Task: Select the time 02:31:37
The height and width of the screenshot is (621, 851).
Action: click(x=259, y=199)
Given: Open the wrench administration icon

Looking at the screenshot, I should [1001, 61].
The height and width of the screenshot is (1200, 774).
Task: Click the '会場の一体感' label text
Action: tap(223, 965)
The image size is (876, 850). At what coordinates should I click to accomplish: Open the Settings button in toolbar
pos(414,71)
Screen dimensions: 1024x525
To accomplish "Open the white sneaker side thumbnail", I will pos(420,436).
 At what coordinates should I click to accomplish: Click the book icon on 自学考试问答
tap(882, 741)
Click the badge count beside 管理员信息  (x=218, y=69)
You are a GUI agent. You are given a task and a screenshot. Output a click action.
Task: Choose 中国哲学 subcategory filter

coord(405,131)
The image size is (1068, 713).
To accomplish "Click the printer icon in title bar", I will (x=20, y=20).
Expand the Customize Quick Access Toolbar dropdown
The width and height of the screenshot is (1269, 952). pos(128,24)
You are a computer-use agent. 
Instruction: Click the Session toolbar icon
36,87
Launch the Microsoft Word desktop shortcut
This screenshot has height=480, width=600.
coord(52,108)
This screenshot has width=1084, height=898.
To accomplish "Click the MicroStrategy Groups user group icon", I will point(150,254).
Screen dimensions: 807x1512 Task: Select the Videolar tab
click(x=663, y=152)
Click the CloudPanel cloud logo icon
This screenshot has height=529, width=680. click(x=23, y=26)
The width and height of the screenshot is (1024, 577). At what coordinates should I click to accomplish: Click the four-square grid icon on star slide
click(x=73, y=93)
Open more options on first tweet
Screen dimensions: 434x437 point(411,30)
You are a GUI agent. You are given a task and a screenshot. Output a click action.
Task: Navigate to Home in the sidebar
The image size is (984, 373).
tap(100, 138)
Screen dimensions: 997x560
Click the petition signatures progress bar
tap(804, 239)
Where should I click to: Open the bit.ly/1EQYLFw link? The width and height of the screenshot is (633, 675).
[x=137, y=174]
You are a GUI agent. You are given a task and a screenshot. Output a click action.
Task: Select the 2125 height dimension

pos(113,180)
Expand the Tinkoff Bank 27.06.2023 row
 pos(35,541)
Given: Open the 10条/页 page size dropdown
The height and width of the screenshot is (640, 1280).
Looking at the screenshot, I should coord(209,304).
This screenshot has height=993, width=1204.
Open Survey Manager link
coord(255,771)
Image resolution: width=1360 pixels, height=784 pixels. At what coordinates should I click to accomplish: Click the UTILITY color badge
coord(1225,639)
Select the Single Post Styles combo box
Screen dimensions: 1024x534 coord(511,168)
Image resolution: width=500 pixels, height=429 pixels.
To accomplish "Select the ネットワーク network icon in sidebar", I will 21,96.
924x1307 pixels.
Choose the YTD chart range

.....

◆ **How to complete this task**
Line by line, retype the data exactly as written.

◆ **Solution**
Task: Select the time 02:31:37
The height and width of the screenshot is (621, 851).
Action: click(x=259, y=199)
Given: Open the wrench administration icon

Looking at the screenshot, I should [1001, 61].
The height and width of the screenshot is (1200, 774).
Task: Click the '会場の一体感' label text
Action: tap(223, 965)
The image size is (876, 850). At what coordinates should I click to accomplish: Open the Settings button in toolbar
pos(414,71)
Screen dimensions: 1024x525
To accomplish "Open the white sneaker side thumbnail", I will pos(420,436).
 At what coordinates should I click to accomplish: Click the book icon on 自学考试问答
tap(882, 741)
Click the badge count beside 管理员信息  (x=218, y=69)
You are a GUI agent. You are given a task and a screenshot. Output a click action.
Task: Choose 中国哲学 subcategory filter

coord(405,131)
The image size is (1068, 713).
To accomplish "Click the printer icon in title bar", I will (x=20, y=20).
Expand the Customize Quick Access Toolbar dropdown
The width and height of the screenshot is (1269, 952). pos(128,24)
You are a computer-use agent. 
Instruction: Click the Session toolbar icon
36,87
Launch the Microsoft Word desktop shortcut
This screenshot has height=480, width=600.
coord(52,108)
This screenshot has width=1084, height=898.
To accomplish "Click the MicroStrategy Groups user group icon", I will point(150,254).
Screen dimensions: 807x1512 Task: Select the Videolar tab
click(x=663, y=152)
Click the CloudPanel cloud logo icon
This screenshot has height=529, width=680. click(x=23, y=26)
The width and height of the screenshot is (1024, 577). At what coordinates should I click to accomplish: Click the four-square grid icon on star slide
click(x=73, y=93)
Open more options on first tweet
Screen dimensions: 434x437 point(411,30)
You are a GUI agent. You are given a task and a screenshot. Output a click action.
Task: Navigate to Home in the sidebar
The image size is (984, 373).
tap(100, 138)
Screen dimensions: 997x560
Click the petition signatures progress bar
tap(804, 239)
Where should I click to: Open the bit.ly/1EQYLFw link? The width and height of the screenshot is (633, 675).
[x=137, y=174]
You are a GUI agent. You are given a task and a screenshot. Output a click action.
Task: Select the 2125 height dimension

pos(113,180)
Expand the Tinkoff Bank 27.06.2023 row
 pos(35,541)
Given: Open the 10条/页 page size dropdown
The height and width of the screenshot is (640, 1280).
Looking at the screenshot, I should coord(209,304).
This screenshot has height=993, width=1204.
Open Survey Manager link
coord(255,771)
Image resolution: width=1360 pixels, height=784 pixels. At what coordinates should I click to accomplish: Click the UTILITY color badge
coord(1225,639)
Select the Single Post Styles combo box
Screen dimensions: 1024x534 coord(511,168)
Image resolution: width=500 pixels, height=429 pixels.
To accomplish "Select the ネットワーク network icon in sidebar", I will 21,96.
924x1307 pixels.
Choose the YTD chart range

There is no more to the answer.